Reading passage
+ + + +

Location
- 300 Westwood Drive Ishpeming, Marquette, Michigan 49849 United States 46°28′55″N 87°43′32″W﻿ / ﻿46.4820°N 87.7256°W

Information
- School type: Public, magnet high school
- Principal: Cliff Fossitt
- Teaching staff: 23.80 (FTE)
- Grades: 9–12
- Enrollment: 403 (2023-2024)
- Student to teacher ratio: 16.93
- Colors: Red, white and blue
- Athletics conference: WestPAC
- Nickname: Patriots
- Website: nice.k12.mi.us

= Westwood High School (Michigan) =

Public school in Michigan, United States

Westwood High School is a public, magnet high school located in Ishpeming Township, Michigan, United States. Founded in 1974, it is managed by the N.I.C.E. Community Schools school district. The school educates around 360 students in grades 9–12.

Westwood High School offers its students several courses, extracurricular activities, and athletics in which to engage. The school offers courses in Art and Design, Business, Foreign Languages (Spanish), Physical Education, Health, Industrial Technology, Mathematics, Language Arts, Science, and Social Studies. Outside of courses Westwood High School offers several extracurricular activities including Key Club, Business Professionals of America, Drama, Yearbook, Forensics, High School Bowl, National Honor Society, and Student Council.

The Westwood Patriots (the athletic teams for the high school) also offer several programs to students. Students have the opportunity to join basketball, football, tennis, track, cross-country, volleyball, dance, golf, hockey, swimming, and volleyball.

+ + + +

Extracted material
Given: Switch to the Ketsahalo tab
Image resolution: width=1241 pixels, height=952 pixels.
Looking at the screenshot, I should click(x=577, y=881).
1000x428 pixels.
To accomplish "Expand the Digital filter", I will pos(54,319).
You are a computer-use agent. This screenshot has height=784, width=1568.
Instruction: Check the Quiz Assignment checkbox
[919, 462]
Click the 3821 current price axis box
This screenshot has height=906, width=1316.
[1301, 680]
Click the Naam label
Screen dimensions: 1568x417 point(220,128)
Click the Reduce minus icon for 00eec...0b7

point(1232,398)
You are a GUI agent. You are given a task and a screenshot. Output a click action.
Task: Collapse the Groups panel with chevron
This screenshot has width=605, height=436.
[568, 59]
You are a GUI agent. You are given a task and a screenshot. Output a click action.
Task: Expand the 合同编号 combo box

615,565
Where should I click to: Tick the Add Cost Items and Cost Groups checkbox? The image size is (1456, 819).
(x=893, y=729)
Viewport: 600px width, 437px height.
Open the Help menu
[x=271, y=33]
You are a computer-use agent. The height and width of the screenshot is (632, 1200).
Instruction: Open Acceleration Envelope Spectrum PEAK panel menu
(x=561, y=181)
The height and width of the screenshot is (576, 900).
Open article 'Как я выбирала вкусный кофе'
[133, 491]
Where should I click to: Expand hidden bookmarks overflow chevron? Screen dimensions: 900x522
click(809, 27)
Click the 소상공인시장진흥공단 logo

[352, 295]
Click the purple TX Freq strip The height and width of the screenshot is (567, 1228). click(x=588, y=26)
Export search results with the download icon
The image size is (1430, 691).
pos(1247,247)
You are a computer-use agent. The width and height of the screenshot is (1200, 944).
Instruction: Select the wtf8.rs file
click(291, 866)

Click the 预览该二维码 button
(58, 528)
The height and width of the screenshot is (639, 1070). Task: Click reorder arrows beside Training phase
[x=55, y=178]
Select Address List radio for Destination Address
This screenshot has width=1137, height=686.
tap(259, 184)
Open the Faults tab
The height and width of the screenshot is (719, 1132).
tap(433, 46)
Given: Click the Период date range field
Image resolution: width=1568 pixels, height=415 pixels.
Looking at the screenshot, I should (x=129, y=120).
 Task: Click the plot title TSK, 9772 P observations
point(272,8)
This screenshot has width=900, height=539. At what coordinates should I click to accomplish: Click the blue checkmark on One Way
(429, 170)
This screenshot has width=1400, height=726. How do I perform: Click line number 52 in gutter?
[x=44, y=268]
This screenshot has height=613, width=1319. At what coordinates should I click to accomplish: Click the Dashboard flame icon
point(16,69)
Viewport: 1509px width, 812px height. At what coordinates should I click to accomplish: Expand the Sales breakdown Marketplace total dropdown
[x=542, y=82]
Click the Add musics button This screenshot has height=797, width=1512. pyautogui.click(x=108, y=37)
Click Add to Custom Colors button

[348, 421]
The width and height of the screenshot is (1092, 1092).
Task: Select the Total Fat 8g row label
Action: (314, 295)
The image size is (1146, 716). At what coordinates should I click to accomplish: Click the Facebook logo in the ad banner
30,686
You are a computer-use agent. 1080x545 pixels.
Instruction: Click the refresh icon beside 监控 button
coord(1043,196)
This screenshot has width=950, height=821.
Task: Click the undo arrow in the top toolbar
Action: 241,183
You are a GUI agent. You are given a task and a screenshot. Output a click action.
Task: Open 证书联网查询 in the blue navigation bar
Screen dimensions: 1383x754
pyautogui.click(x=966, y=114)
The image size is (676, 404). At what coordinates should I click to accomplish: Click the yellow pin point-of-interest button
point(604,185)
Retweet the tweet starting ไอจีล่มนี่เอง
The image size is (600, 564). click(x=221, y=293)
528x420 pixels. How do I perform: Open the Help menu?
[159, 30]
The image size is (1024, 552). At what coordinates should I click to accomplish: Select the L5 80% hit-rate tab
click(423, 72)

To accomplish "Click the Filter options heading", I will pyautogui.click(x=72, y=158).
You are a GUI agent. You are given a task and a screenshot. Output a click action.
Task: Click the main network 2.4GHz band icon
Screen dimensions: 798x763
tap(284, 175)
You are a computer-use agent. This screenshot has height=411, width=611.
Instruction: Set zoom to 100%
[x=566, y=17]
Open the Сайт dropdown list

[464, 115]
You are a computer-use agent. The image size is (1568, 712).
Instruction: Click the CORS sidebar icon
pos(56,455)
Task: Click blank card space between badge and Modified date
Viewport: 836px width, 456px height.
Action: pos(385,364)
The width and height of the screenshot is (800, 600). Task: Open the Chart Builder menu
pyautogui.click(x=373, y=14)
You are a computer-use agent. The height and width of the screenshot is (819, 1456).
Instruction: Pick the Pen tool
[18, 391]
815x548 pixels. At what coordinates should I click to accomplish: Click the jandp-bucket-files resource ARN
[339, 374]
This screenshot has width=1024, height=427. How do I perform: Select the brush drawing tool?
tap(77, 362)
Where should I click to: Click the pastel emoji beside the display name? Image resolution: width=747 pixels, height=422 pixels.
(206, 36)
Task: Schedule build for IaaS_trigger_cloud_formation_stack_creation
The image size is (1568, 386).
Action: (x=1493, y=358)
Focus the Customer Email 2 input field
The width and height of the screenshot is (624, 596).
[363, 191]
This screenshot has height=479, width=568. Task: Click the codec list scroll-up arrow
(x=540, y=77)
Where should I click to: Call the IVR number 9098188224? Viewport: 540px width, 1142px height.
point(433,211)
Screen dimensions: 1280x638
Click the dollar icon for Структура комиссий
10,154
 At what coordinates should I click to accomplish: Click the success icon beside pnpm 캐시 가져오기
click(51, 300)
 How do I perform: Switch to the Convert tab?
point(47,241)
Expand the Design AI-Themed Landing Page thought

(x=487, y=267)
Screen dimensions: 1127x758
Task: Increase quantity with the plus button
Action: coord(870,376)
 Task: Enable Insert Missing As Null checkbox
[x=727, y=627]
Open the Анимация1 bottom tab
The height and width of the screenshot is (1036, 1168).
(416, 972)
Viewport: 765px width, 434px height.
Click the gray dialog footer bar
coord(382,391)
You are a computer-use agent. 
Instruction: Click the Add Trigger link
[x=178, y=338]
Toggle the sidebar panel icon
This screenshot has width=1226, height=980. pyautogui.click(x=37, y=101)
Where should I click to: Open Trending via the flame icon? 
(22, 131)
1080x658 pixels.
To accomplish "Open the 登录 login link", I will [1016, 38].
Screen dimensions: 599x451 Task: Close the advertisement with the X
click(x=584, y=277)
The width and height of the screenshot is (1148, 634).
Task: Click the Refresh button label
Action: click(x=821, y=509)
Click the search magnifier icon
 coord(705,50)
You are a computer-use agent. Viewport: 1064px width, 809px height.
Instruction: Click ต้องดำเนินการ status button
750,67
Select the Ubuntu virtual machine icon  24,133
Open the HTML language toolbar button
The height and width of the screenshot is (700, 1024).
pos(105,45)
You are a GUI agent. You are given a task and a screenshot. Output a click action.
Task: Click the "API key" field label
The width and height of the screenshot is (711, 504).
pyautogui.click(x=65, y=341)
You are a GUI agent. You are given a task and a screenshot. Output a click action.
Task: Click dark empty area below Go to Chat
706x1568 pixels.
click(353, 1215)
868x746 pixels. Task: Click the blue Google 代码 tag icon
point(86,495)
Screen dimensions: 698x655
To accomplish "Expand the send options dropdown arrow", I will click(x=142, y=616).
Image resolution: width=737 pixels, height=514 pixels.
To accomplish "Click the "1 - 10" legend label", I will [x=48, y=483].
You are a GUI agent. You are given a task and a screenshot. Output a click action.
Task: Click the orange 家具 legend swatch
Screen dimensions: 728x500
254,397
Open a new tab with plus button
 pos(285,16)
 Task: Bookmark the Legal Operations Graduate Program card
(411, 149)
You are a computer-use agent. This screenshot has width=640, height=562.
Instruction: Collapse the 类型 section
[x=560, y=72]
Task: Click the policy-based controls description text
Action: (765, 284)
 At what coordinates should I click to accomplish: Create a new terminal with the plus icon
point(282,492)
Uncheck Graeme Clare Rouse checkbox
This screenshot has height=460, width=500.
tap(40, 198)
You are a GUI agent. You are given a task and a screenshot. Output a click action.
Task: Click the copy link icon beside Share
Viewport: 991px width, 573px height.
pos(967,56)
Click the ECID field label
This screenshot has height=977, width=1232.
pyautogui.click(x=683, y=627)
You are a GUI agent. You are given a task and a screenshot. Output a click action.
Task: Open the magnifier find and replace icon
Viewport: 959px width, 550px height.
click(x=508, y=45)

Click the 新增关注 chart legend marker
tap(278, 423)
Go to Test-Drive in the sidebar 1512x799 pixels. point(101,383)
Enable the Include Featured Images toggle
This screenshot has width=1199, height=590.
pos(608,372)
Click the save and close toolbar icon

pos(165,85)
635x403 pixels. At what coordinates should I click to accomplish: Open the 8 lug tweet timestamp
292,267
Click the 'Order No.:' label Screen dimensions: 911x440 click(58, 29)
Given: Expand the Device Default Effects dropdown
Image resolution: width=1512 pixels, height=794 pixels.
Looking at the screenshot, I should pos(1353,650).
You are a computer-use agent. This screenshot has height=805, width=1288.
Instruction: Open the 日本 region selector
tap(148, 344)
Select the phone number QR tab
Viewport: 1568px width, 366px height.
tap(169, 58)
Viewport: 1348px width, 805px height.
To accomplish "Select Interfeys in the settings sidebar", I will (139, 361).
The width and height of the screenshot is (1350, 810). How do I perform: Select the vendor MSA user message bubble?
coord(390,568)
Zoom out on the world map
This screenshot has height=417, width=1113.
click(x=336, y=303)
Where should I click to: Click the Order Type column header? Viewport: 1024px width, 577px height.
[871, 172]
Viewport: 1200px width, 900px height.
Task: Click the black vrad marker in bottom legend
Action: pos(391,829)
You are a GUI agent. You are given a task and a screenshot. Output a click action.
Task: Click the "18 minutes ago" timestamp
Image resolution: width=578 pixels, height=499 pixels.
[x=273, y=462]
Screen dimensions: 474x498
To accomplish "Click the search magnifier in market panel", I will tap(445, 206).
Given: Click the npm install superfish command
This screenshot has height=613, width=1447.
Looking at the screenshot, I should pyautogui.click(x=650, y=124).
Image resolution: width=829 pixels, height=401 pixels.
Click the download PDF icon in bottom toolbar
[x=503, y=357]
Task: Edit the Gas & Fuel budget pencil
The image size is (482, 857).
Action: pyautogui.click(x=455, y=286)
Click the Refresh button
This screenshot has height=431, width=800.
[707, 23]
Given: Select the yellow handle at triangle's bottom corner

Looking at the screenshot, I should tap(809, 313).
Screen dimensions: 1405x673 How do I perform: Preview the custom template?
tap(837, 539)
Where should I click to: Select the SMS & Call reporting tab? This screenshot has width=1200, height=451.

+ + + +

Requirement A
In the Westwood High School text, start at "Westwood High School is" and end after "in grades 9–12.". Write that passage out again, swapping "magnet" for "charter".
Requirement B
Which extracurricular activities does the Westwood High School text say the school offers?
The entries aren't needed for anything here.

Written solution A
Westwood High School is a public, charter high school located in Ishpeming Township, Michigan, United States. Founded in 1974, it is managed by the N.I.C.E. Community Schools school district. The school educates around 360 students in grades 9–12.

Written solution B
Key Club, Business Professionals of America, Drama, Yearbook, Forensics, High School Bowl, National Honor Society, Student Council